**Task to complete:**
Gather all lines in the entries below that include the word "footer".

**Data for this task:**
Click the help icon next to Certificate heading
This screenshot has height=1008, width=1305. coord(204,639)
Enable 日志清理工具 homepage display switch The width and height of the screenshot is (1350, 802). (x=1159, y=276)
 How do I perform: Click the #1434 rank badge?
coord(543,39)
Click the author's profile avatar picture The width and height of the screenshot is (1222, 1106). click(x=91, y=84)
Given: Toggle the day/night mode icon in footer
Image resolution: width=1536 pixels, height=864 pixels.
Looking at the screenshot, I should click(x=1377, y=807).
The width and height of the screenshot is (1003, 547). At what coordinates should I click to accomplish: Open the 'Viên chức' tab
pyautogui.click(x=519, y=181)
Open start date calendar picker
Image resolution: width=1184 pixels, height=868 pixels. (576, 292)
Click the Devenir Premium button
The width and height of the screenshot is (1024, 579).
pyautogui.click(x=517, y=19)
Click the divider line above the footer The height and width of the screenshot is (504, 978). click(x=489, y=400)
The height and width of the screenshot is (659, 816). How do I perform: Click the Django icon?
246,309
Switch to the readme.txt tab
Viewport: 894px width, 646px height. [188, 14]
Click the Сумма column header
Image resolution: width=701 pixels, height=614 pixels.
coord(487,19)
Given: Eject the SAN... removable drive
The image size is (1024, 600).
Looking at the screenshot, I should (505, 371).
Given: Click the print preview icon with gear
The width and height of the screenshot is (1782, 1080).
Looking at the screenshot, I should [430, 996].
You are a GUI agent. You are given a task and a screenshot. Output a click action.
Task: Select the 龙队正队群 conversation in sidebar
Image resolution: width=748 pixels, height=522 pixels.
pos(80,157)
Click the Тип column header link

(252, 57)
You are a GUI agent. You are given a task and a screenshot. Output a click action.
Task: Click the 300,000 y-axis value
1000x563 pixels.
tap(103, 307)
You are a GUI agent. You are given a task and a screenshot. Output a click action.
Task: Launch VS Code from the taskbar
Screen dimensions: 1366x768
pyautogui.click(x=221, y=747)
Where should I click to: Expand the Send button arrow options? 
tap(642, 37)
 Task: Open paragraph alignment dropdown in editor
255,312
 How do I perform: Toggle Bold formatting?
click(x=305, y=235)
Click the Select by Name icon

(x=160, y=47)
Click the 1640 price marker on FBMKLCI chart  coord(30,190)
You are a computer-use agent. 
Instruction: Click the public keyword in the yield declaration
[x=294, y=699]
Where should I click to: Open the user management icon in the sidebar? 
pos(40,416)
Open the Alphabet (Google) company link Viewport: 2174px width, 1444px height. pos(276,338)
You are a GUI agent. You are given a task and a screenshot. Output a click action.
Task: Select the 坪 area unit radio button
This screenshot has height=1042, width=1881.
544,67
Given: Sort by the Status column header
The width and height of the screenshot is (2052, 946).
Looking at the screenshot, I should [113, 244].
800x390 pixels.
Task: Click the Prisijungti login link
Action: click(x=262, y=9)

**Exercise response:**
Given: Toggle the day/night mode icon in footer
Click the divider line above the footer The height and width of the screenshot is (504, 978). click(x=489, y=400)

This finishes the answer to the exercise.